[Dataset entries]
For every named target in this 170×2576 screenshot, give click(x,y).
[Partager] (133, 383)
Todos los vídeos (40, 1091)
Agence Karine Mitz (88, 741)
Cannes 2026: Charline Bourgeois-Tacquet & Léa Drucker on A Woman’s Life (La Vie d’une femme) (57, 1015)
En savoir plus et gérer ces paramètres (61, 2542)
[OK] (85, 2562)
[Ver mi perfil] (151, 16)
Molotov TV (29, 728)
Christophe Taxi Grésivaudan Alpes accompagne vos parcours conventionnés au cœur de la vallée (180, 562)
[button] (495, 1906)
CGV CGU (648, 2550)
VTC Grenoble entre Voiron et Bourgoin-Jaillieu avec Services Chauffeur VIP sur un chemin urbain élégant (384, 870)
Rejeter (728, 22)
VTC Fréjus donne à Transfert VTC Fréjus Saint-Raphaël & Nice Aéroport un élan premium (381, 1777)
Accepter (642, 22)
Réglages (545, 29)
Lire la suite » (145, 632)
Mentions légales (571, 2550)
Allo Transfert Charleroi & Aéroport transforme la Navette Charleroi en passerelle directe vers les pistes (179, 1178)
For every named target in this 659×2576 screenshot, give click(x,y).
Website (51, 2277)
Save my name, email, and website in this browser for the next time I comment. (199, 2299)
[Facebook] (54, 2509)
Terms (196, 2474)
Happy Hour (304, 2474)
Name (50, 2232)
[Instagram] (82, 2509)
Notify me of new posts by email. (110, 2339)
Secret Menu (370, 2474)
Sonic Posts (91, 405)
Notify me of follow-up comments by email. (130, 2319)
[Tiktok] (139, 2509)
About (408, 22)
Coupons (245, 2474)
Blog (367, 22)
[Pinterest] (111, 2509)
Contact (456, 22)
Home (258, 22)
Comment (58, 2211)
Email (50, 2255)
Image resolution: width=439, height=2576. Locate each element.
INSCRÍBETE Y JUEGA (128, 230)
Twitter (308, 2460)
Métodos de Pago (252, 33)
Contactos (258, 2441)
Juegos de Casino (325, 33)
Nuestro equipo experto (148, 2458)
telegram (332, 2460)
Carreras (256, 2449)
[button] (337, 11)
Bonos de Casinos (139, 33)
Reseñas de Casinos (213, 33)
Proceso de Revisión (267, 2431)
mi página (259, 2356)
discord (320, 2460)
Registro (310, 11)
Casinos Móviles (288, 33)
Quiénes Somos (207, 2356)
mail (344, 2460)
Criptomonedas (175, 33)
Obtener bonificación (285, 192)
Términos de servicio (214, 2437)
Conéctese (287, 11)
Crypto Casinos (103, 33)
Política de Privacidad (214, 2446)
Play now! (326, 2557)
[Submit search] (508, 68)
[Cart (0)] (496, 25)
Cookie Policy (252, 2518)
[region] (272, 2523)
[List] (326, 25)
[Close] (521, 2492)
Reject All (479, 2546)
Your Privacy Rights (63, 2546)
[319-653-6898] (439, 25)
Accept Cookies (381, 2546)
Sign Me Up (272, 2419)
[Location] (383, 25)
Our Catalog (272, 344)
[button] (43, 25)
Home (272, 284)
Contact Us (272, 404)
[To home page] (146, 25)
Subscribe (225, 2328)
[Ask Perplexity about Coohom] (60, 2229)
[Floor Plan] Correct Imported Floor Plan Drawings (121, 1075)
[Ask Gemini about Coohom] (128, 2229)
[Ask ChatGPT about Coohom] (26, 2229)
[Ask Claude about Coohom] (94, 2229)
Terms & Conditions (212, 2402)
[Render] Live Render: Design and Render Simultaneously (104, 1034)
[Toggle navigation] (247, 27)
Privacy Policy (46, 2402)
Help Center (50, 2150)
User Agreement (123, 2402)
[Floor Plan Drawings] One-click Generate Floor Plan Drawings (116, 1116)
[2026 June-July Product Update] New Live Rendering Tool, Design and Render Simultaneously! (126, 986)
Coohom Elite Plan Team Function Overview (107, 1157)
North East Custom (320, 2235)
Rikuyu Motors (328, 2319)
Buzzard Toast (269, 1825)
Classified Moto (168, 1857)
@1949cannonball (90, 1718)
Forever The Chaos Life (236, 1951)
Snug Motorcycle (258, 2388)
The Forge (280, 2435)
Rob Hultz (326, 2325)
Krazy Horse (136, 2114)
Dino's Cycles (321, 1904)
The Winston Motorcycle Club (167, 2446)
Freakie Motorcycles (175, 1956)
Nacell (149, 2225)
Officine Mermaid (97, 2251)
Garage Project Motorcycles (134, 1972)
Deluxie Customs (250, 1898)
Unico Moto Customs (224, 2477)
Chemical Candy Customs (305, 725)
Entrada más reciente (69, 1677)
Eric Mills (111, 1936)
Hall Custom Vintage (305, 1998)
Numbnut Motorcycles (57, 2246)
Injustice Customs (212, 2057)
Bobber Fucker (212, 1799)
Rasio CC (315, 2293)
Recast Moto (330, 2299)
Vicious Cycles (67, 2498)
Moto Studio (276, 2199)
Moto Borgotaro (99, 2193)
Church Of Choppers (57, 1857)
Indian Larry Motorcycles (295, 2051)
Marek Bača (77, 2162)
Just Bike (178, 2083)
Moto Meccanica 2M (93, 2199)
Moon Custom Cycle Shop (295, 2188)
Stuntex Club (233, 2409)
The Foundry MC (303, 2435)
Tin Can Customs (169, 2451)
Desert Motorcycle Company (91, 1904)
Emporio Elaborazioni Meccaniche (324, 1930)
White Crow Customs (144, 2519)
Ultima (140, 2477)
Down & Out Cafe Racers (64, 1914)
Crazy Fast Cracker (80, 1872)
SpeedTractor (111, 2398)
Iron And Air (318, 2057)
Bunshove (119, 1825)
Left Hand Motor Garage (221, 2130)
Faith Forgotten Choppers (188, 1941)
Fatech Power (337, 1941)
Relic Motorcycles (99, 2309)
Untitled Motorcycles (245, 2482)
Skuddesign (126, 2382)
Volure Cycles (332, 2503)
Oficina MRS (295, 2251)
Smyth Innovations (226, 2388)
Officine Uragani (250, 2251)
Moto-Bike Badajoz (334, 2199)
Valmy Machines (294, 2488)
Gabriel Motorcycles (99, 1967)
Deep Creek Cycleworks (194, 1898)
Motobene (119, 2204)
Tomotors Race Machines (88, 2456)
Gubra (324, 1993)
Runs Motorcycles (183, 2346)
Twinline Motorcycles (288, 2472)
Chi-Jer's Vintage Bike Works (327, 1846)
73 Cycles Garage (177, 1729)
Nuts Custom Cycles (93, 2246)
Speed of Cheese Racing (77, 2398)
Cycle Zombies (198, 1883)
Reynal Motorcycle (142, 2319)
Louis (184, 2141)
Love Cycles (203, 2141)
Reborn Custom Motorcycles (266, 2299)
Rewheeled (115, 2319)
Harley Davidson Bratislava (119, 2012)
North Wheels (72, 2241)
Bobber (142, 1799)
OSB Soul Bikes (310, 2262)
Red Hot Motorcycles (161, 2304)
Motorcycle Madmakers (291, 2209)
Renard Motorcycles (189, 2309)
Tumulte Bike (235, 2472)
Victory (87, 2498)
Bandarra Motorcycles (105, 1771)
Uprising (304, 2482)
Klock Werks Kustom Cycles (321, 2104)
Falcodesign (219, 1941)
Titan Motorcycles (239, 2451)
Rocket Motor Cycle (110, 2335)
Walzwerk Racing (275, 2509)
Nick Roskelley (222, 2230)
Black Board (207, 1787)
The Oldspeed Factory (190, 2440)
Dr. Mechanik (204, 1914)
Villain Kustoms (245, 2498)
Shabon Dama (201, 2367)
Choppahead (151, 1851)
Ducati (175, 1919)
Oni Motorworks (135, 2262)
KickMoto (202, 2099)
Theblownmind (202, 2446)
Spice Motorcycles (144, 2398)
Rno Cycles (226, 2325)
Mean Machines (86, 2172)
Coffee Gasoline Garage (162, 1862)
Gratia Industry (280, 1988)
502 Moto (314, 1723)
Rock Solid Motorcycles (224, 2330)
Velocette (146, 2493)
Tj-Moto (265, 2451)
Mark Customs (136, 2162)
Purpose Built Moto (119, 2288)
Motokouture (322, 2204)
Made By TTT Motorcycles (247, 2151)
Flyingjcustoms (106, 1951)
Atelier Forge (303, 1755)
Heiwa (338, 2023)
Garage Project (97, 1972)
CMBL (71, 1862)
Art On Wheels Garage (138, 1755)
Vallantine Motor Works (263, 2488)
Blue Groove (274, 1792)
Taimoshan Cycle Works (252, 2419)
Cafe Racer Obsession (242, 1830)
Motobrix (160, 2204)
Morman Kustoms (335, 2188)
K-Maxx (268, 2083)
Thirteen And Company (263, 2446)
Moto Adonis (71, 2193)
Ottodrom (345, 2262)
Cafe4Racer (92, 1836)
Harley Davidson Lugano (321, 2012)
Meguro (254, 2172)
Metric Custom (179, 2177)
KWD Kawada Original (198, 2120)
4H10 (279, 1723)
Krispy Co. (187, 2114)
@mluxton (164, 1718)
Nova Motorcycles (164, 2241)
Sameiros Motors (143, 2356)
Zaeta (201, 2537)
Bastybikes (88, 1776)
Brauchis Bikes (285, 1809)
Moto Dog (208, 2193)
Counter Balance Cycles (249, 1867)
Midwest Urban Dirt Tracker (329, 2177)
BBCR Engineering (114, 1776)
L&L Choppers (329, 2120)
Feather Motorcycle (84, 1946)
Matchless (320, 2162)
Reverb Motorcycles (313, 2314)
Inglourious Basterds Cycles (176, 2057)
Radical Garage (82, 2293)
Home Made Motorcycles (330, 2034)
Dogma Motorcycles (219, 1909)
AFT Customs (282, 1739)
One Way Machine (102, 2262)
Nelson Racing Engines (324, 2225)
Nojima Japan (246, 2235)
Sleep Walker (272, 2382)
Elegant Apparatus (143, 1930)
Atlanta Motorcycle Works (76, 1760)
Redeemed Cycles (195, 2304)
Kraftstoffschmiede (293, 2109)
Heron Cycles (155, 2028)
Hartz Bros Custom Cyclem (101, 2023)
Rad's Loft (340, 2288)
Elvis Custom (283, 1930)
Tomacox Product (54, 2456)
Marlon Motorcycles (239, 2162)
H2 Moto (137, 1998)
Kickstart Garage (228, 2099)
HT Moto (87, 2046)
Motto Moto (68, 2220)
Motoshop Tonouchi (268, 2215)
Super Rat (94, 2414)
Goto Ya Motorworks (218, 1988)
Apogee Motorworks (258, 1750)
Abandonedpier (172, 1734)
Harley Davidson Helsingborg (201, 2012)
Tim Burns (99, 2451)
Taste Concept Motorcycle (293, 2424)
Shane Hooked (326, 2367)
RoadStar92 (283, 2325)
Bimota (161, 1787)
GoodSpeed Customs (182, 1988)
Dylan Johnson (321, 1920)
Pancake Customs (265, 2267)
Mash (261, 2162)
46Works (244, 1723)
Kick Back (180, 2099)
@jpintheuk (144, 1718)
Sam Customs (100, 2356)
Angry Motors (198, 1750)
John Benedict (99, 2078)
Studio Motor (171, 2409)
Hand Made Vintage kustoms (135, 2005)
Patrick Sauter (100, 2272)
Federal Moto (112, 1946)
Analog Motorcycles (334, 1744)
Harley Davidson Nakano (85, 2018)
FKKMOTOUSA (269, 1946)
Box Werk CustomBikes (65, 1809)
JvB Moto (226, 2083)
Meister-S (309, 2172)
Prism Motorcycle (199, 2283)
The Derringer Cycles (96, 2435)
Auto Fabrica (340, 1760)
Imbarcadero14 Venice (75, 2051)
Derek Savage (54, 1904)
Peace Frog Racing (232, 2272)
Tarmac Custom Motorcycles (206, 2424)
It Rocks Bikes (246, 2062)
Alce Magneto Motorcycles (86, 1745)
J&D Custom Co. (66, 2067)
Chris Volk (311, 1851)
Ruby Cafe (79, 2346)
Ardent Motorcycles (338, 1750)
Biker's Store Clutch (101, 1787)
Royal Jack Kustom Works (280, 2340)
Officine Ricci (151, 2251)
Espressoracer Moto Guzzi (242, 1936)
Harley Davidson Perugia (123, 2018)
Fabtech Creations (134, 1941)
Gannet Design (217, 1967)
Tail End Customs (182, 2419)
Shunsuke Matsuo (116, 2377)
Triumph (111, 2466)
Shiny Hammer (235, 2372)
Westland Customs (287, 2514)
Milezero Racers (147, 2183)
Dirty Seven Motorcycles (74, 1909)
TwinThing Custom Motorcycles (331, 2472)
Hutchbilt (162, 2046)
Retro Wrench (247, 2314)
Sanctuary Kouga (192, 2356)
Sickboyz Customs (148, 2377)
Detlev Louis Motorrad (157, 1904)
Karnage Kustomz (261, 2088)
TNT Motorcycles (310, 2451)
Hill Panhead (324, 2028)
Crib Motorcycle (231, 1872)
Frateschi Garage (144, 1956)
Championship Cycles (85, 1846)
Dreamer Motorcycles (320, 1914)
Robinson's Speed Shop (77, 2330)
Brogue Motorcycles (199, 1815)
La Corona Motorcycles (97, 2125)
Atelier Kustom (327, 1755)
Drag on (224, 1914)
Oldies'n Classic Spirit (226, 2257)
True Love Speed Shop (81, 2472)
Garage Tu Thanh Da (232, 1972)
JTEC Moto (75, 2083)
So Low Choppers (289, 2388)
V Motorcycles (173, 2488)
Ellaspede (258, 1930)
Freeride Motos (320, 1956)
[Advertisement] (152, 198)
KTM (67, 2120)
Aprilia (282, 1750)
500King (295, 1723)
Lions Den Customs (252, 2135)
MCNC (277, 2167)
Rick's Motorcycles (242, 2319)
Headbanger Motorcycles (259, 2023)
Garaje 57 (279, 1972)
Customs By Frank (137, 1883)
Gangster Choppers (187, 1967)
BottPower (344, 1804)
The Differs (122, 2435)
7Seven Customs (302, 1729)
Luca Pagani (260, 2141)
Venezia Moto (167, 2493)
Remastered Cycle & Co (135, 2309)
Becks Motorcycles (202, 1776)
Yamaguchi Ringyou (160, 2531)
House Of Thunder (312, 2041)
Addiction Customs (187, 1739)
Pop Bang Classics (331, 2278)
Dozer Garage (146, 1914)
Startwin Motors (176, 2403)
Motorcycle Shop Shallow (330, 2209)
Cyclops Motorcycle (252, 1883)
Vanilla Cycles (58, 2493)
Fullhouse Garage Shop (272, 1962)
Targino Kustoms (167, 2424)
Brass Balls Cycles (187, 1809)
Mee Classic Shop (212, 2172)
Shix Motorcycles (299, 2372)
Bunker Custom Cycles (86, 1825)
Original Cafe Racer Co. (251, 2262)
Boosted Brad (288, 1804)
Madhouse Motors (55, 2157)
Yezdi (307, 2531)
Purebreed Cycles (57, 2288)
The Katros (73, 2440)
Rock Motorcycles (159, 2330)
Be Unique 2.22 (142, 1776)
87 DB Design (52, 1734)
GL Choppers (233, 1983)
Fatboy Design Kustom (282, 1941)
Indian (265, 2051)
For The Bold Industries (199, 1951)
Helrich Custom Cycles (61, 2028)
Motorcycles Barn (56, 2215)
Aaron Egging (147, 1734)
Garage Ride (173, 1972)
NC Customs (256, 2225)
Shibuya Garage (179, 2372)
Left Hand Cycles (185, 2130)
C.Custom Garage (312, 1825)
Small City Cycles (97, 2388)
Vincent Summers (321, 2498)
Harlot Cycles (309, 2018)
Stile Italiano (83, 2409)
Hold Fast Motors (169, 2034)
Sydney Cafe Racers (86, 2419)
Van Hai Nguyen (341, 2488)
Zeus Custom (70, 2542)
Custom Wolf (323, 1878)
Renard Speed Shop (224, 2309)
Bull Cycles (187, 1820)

- **Instructions for the task**
Could you set down, word for word, only the lines above from the line with "Lions Den Customs (252, 2135)" to the line with "Remastered Cycle & Co (135, 2309)", including both?

- **Answer box**
Lions Den Customs (252, 2135)
MCNC (277, 2167)
Rick's Motorcycles (242, 2319)
Headbanger Motorcycles (259, 2023)
Garaje 57 (279, 1972)
Customs By Frank (137, 1883)
Gangster Choppers (187, 1967)
BottPower (344, 1804)
The Differs (122, 2435)
7Seven Customs (302, 1729)
Luca Pagani (260, 2141)
Venezia Moto (167, 2493)
Remastered Cycle & Co (135, 2309)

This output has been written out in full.